Task data Start Marker

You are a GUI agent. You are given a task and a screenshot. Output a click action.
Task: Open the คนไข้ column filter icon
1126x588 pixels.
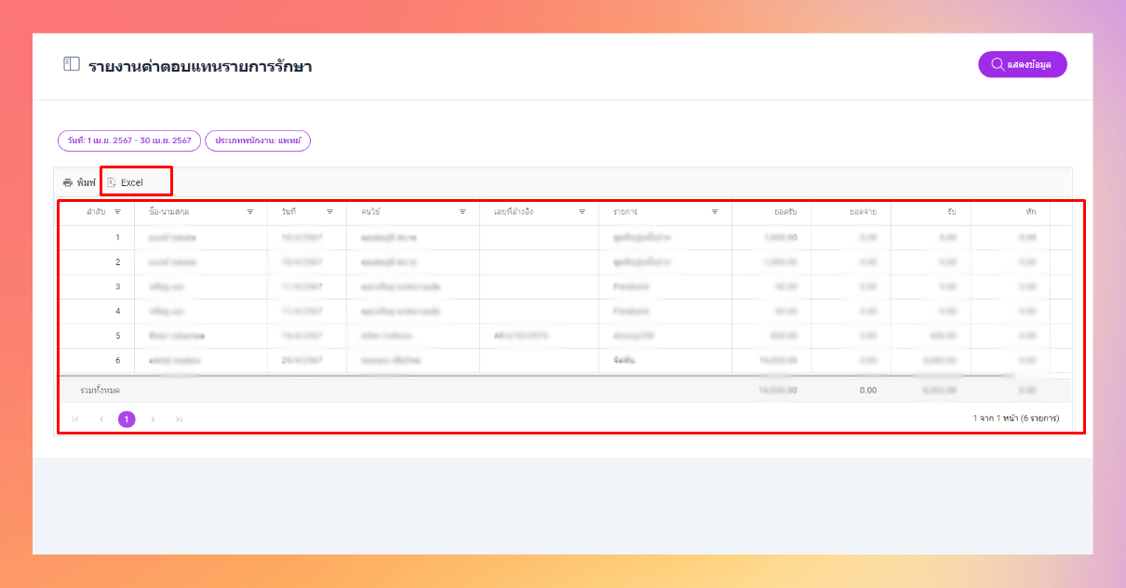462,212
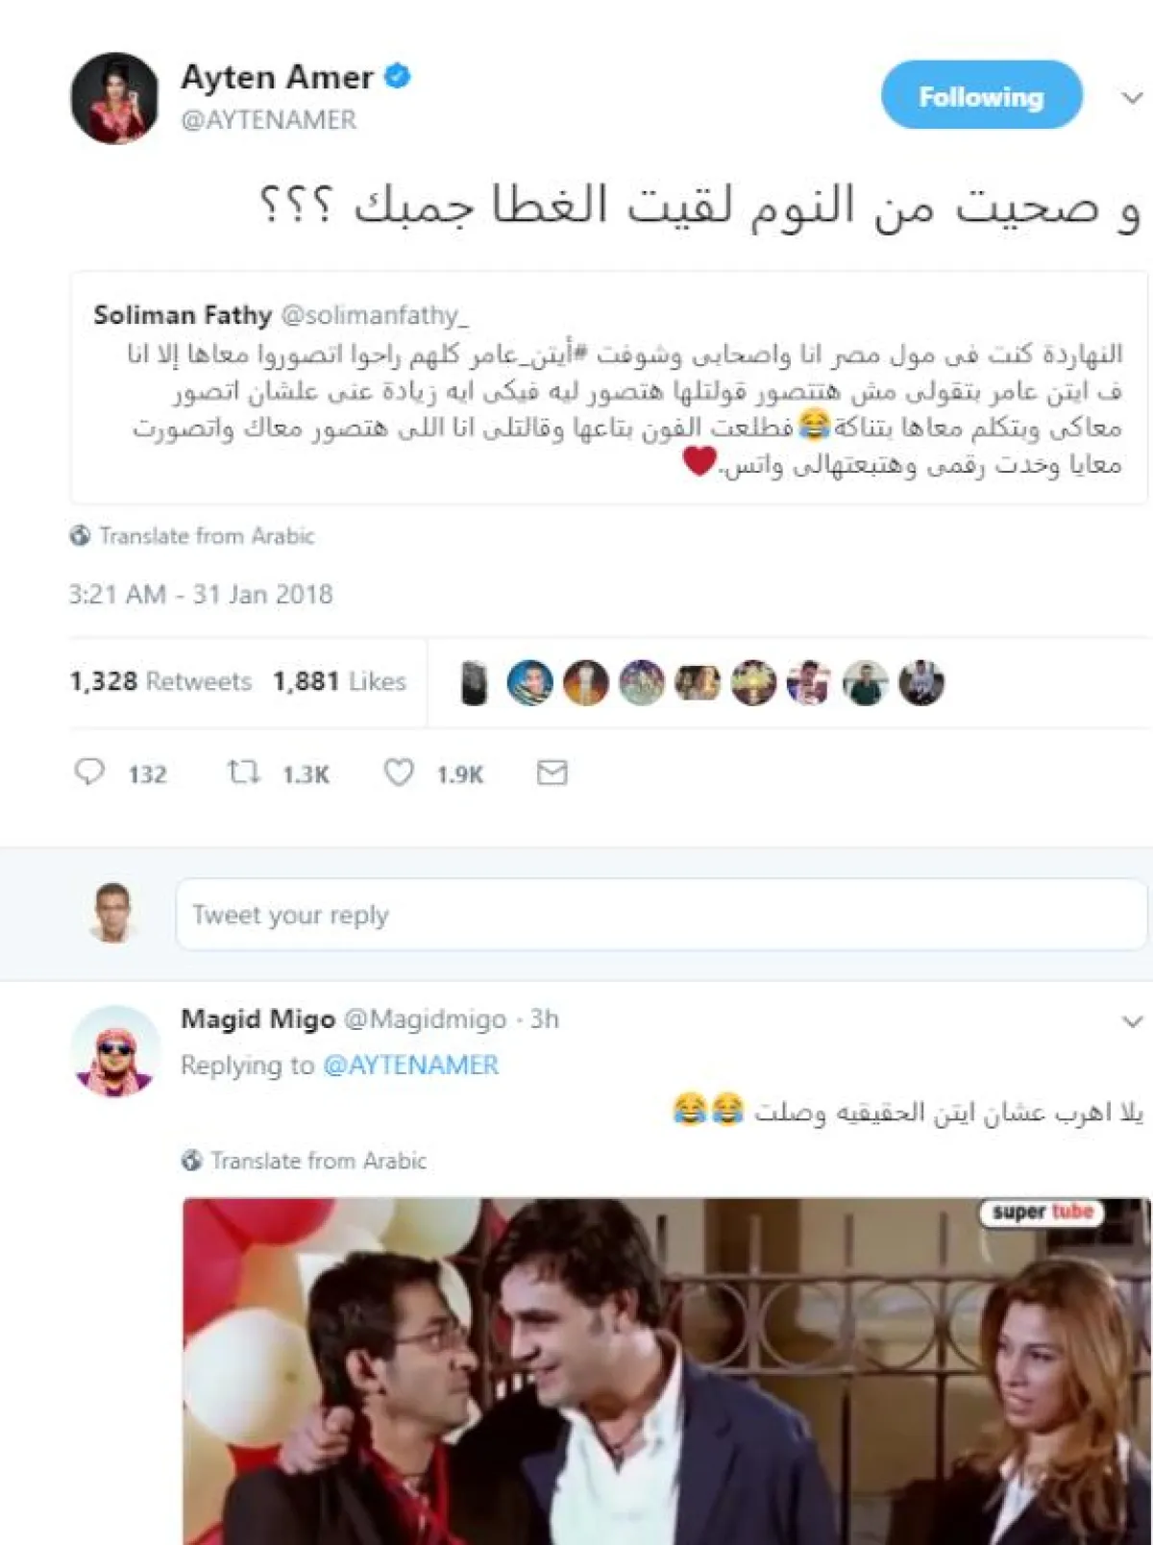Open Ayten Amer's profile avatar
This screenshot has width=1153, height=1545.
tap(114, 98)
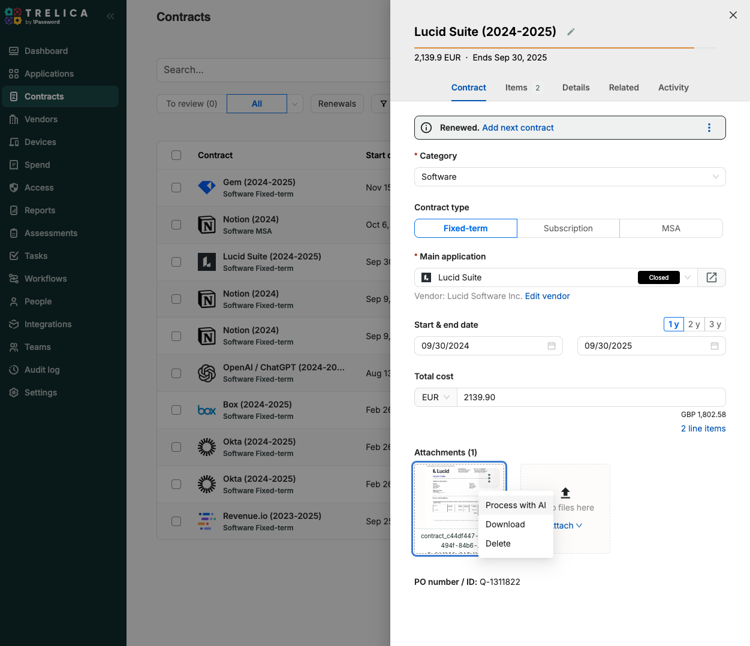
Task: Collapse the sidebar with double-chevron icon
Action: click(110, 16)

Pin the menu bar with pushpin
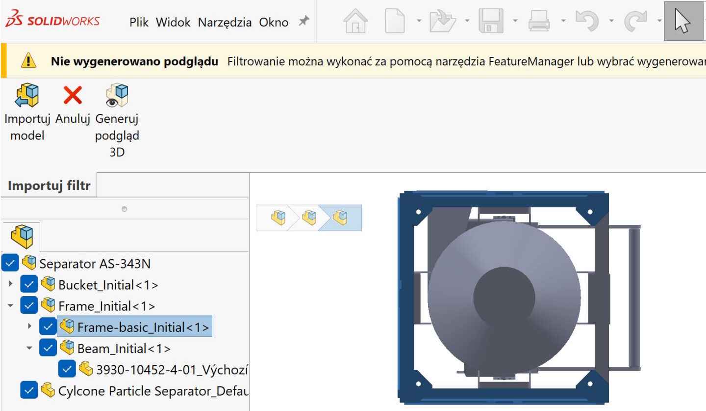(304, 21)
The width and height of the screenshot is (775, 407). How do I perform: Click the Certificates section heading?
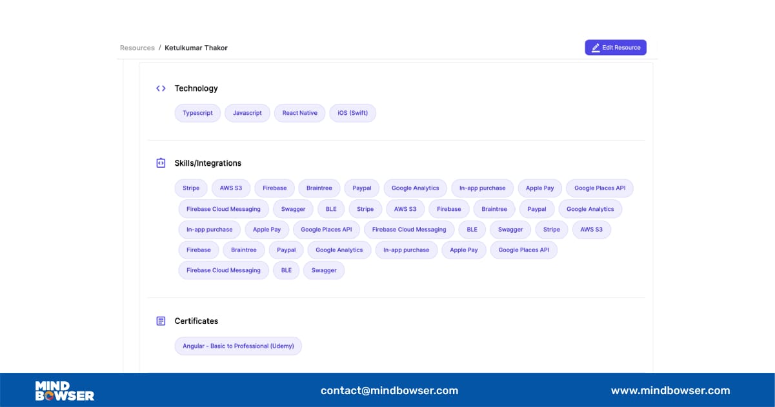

Task data End Marker
Task data Start Marker

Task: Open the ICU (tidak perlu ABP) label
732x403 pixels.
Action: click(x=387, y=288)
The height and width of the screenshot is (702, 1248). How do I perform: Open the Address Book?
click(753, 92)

Task data End Marker
Task data Start Marker

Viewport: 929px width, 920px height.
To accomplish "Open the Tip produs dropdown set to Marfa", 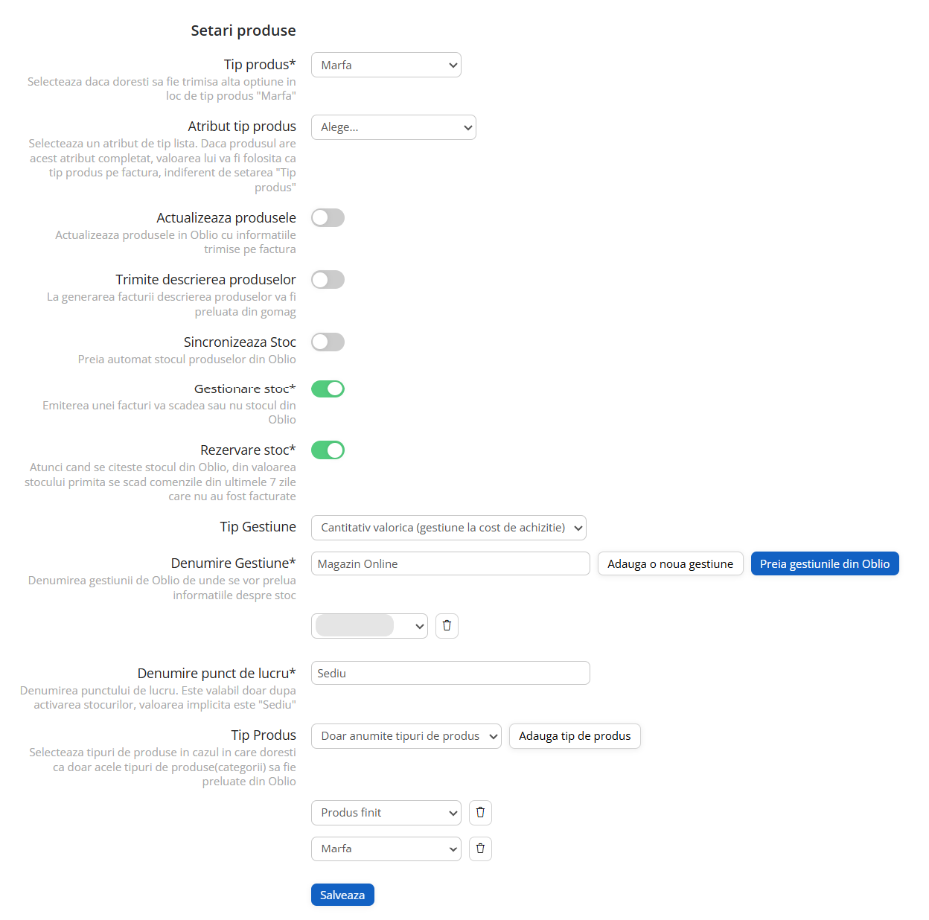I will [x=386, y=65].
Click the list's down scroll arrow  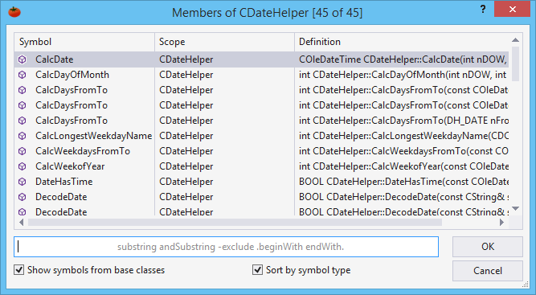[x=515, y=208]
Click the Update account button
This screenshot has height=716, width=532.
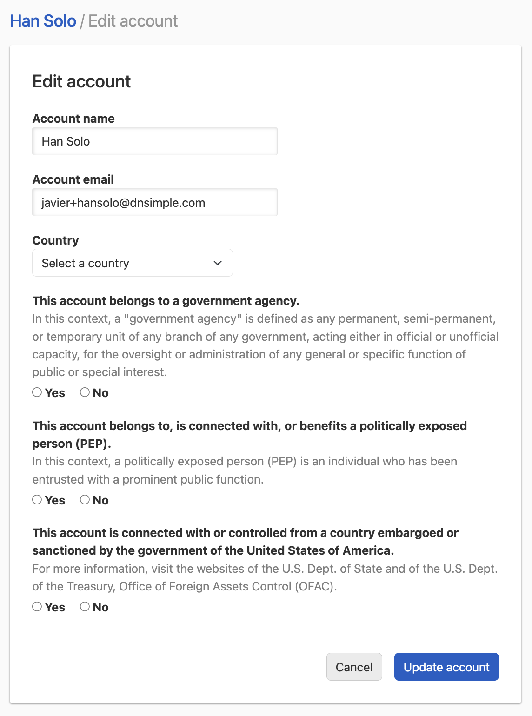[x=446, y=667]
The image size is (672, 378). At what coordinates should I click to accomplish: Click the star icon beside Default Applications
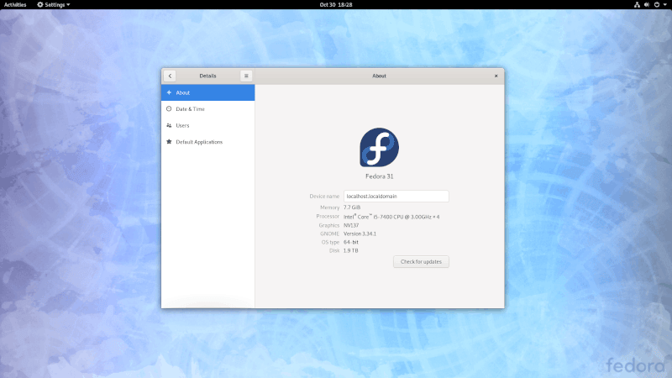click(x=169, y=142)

Task data End Marker

*About this task*. In your answer, include only the lines above starting at the line that holds "You are a GUI" and ending at the line that holds "Task: Open the คนไข้ column filter icon", copied exactly.

*Response to the exercise*.
You are a GUI agent. You are given a task and a screenshot. Output a click action.
Task: Open the คนไข้ column filter icon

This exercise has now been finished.